Hi! I have used DESeq2 to analyze my RNAseq data. I am studying and comparing two types of tissues.
I have made some boxplots showing different gene markers and the gene counts, comparing the two tissues. When looking at the significantly affected genes in the plot, often the boxes is not that far apart as you would expect. Thereafter, when looking into the counts data, I got a bit surprised.
Examples:
Gene1:
Counts tissue 1: 342, 263, 486
Counts tissue 2: 347, 323, 543
p-adj: 0.006
Gene2:
Counts tissue 1: 19005, 14575, 24455
Counts tissue 2: 8840, 25618, 24298
p-adj: 0.019
Gene3:
Counts tissue 1: 10100, 8286, 14597
Counts tissue 2: 7334, 6179, 14408
p-adj: 4.2e-05
How does these count values and their p-values make sense?
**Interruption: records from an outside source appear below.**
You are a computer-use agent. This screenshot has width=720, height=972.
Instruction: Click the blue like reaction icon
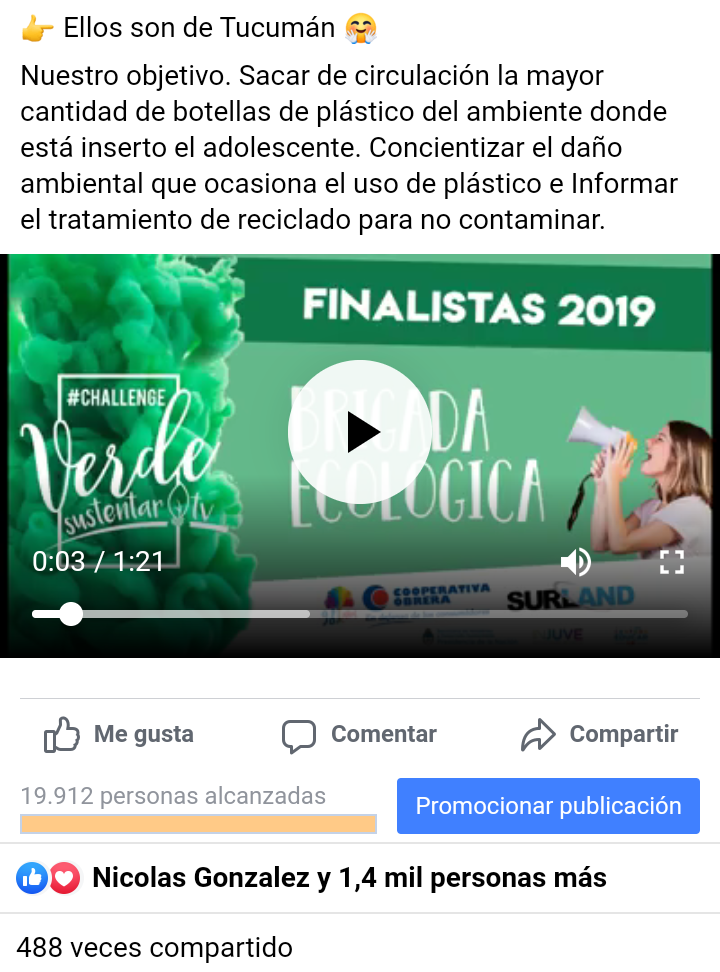pos(32,878)
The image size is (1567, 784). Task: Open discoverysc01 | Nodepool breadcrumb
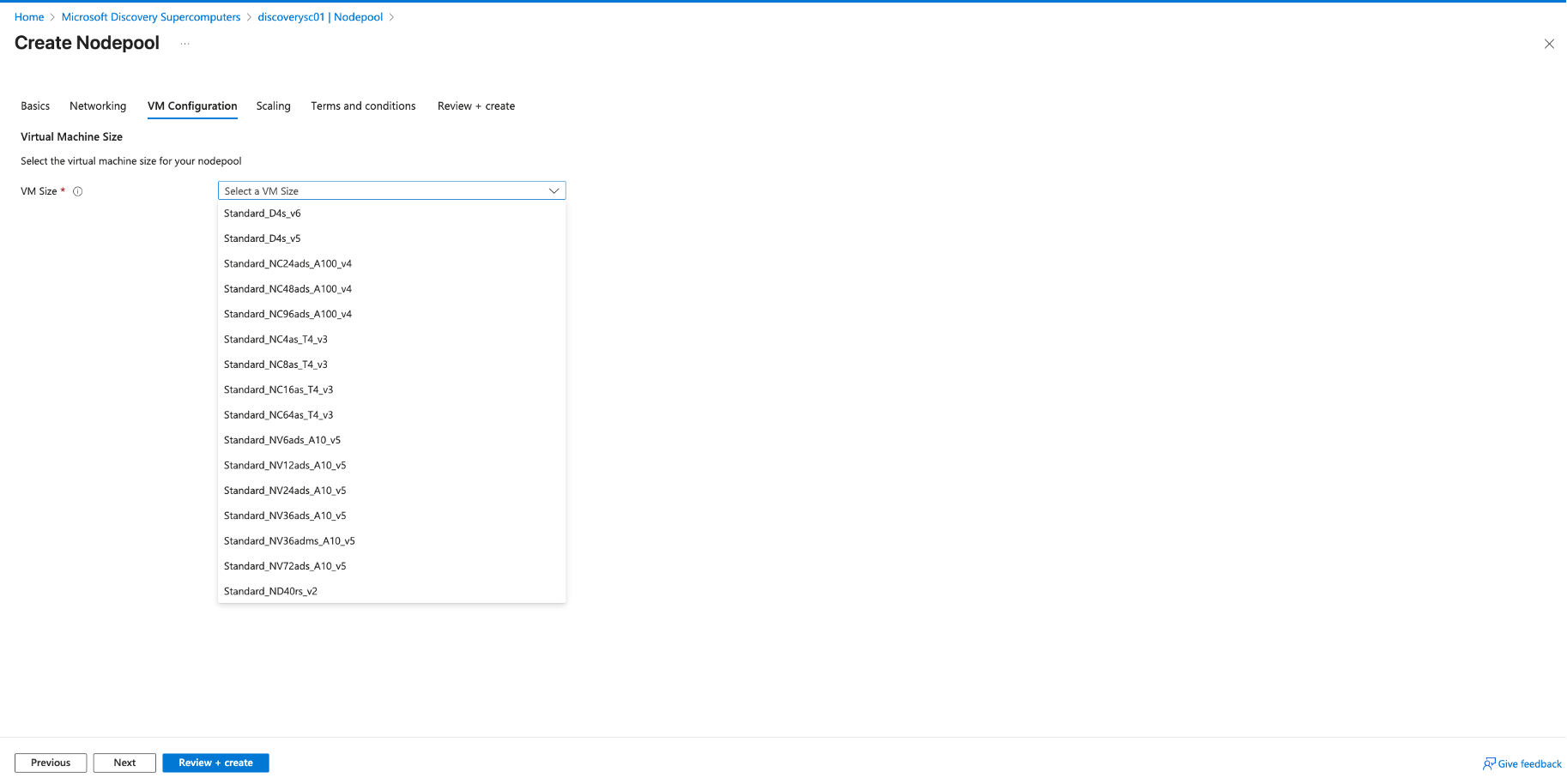pos(320,17)
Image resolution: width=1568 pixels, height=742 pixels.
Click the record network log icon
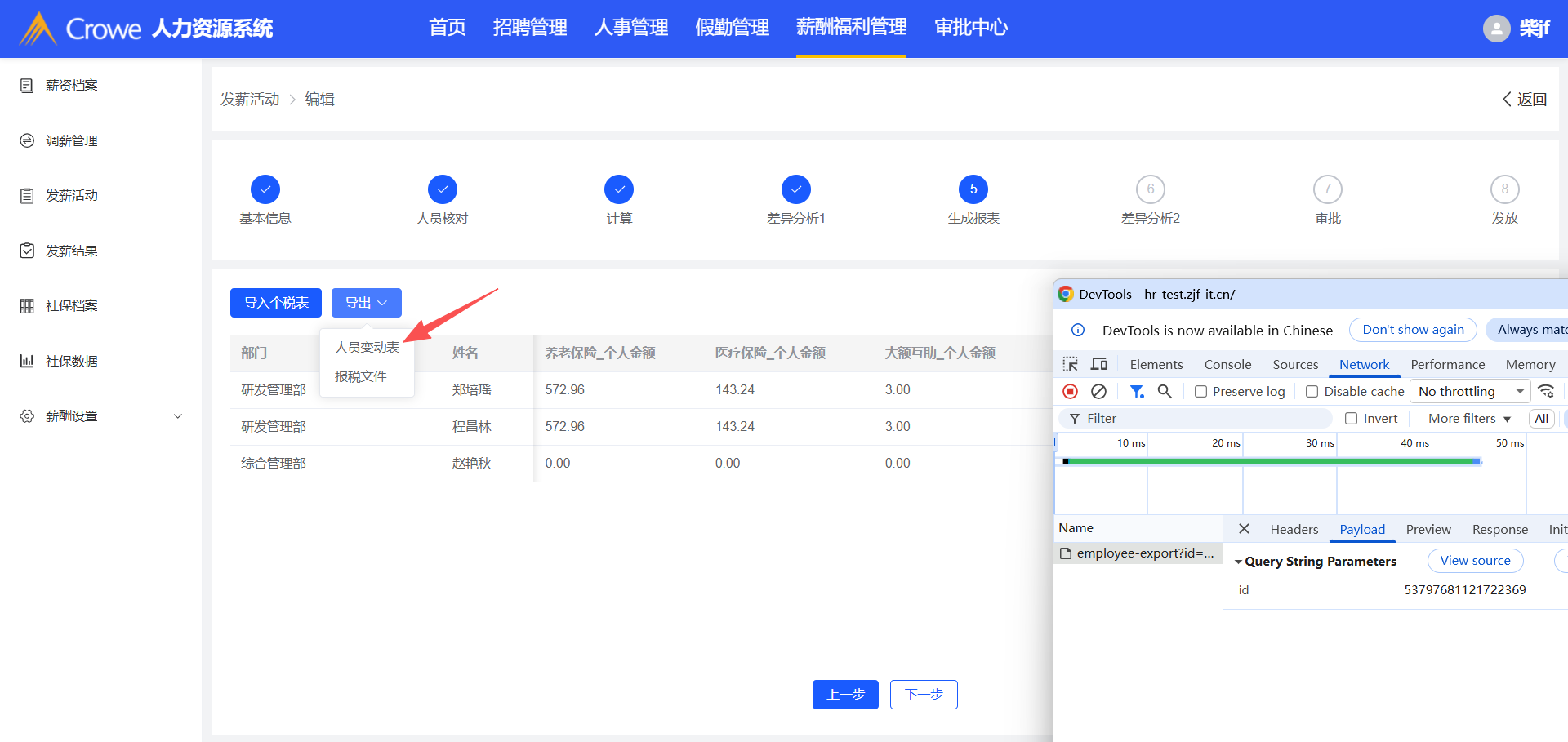1070,392
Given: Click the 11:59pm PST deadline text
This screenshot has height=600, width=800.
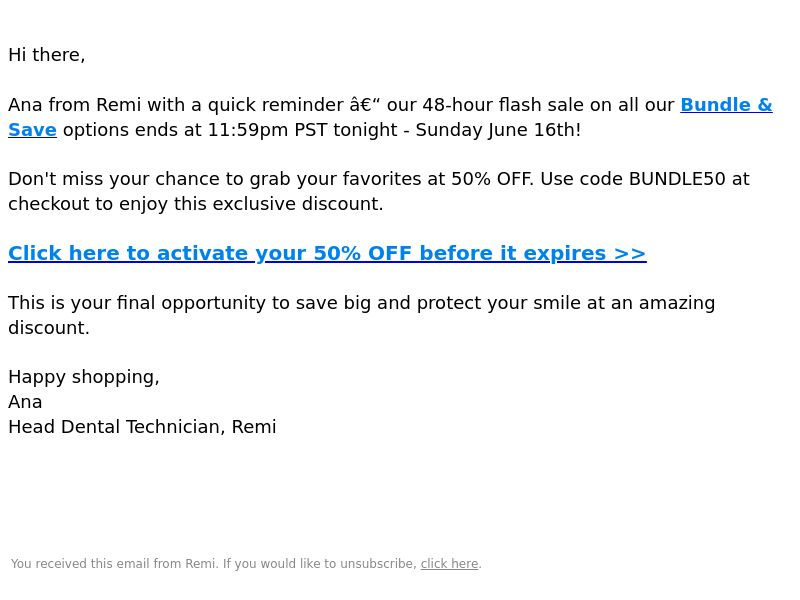Looking at the screenshot, I should [x=267, y=130].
I do not understand why they are significant when the mean values are so close.
This does not look like normalized counts but raw counts. Consider using
counts(dds, normalized = TRUE)
or the output ofnormTransform()
orvst/rlog()
. Generally, MA-plots and volcanos are a good start for diagnosis how the DE profile is across the entire dataset, this in combination with plotPCA() is routine diagnosis.